History

United States
- Name: USS Nabigwon
- Builder: Gibbs Gas Engine Co., Jacksonville, Florida
- Laid down: 28 February 1945
- Launched: 1 June 1945
- Commissioned: 22 October 1945
- Reclassified: YTM-521, February 1962
- Fate: Sold for scrapping, 28 July 1987

General characteristics
- Type: Tugboat
- Displacement: 237 long tons (241 t)
- Length: 100 ft (30 m)
- Beam: 25 ft (7.6 m)
- Draft: 11 ft 6 in (3.51 m)
- Speed: 12 knots (22 km/h; 14 mph)
- Complement: 8

= USS Nabigwon =

Tugboat of the United States Navy

USS Nabigwon (YTB-521/YTM-521) was a Hisada-class harbor tug in the service of the United States Navy. The name "Nabigwon" is taken from a Native American language, meaning "ship".

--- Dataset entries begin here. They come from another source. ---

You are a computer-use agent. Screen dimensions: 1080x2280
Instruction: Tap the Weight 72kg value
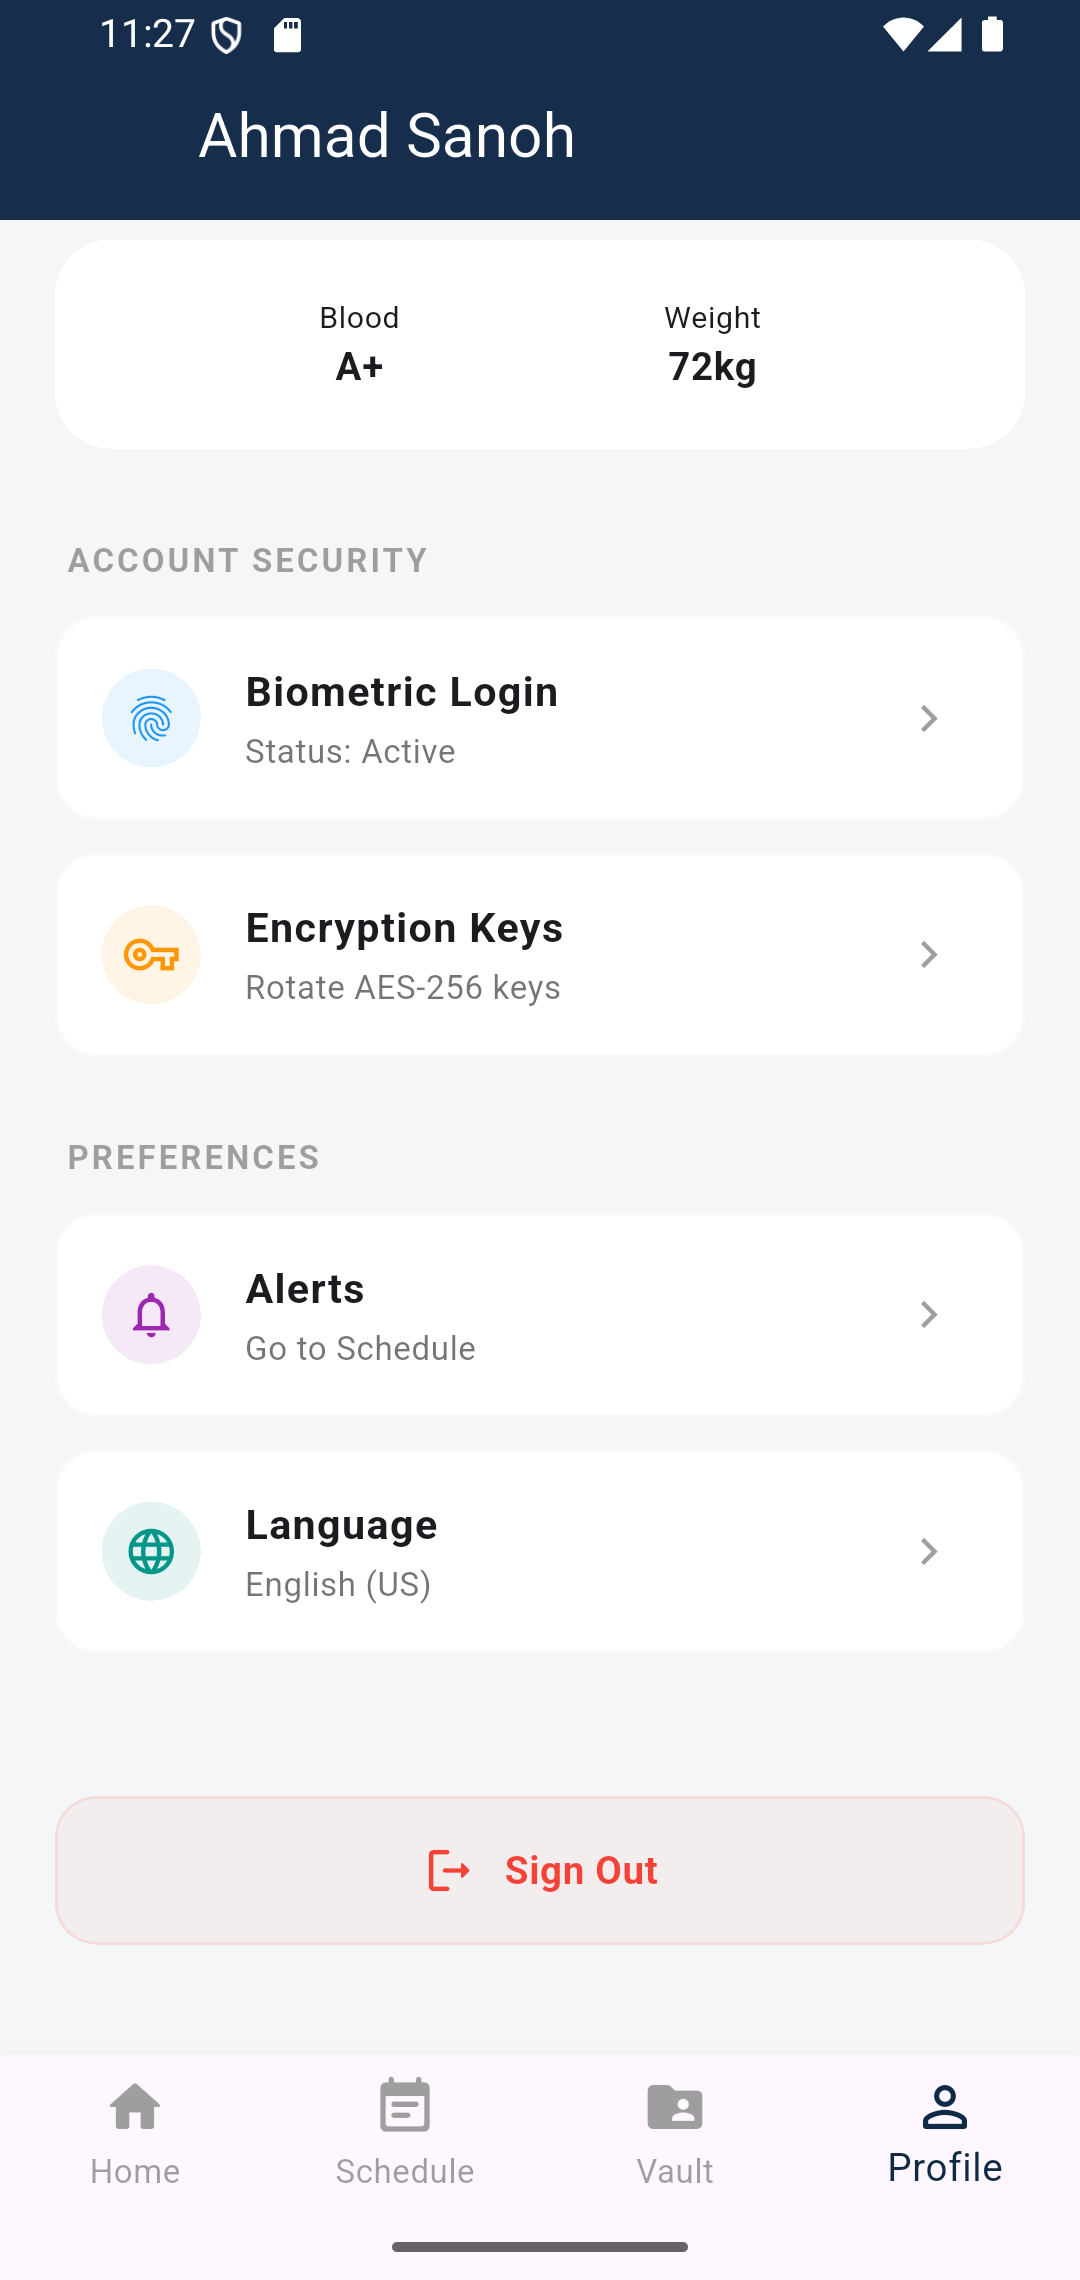click(x=712, y=367)
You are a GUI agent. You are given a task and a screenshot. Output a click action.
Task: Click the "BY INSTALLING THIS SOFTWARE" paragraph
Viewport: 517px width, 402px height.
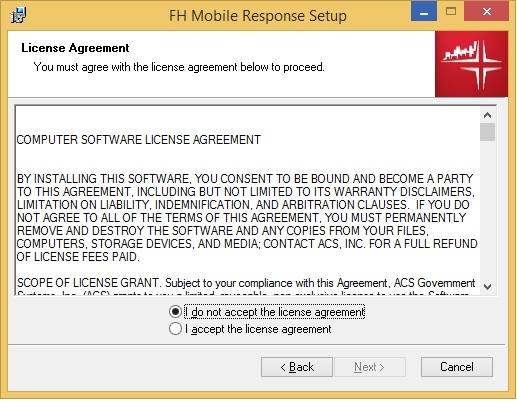[x=247, y=218]
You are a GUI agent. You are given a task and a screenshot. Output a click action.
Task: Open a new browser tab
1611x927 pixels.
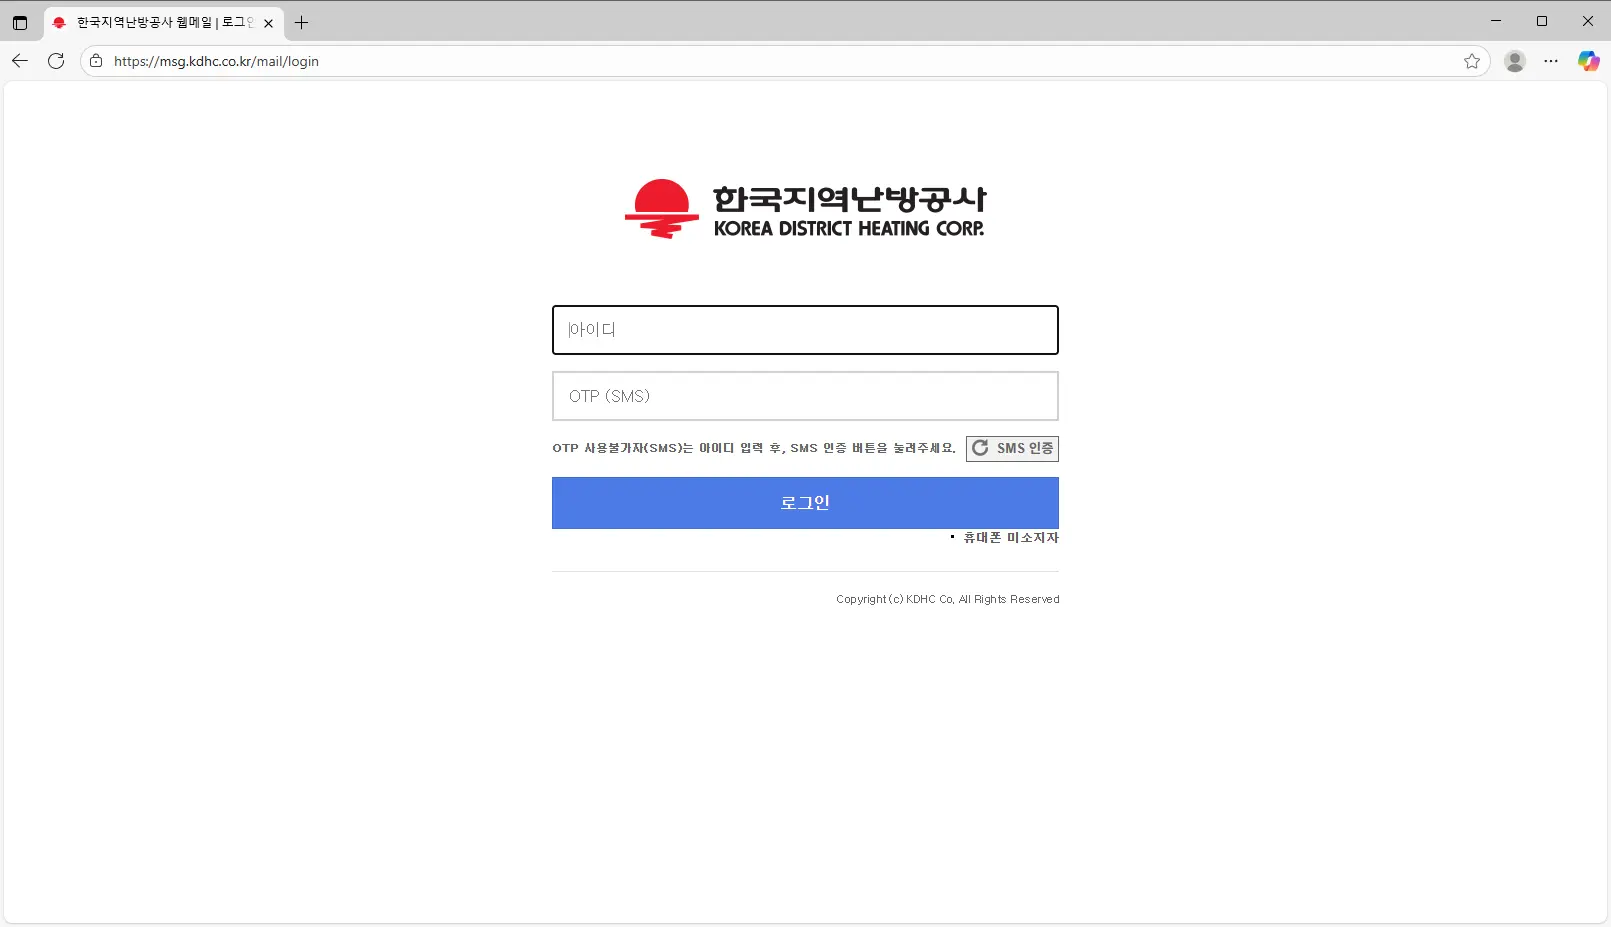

Nabigwon was assigned advanced base duty in the Pacific. In addition to towing and berthing services, she provided harbor fire protection and was utilized as an inner harbor patrol craft.
Redesignated YTM in February 1962, Nabigwon remained active as a medium harbor tug at Pearl Harbor into the 1970s.

Nabigwon was sold by the Defense Reutilization and Marketing Service (DRMS) for scrapping on 28 July 1987.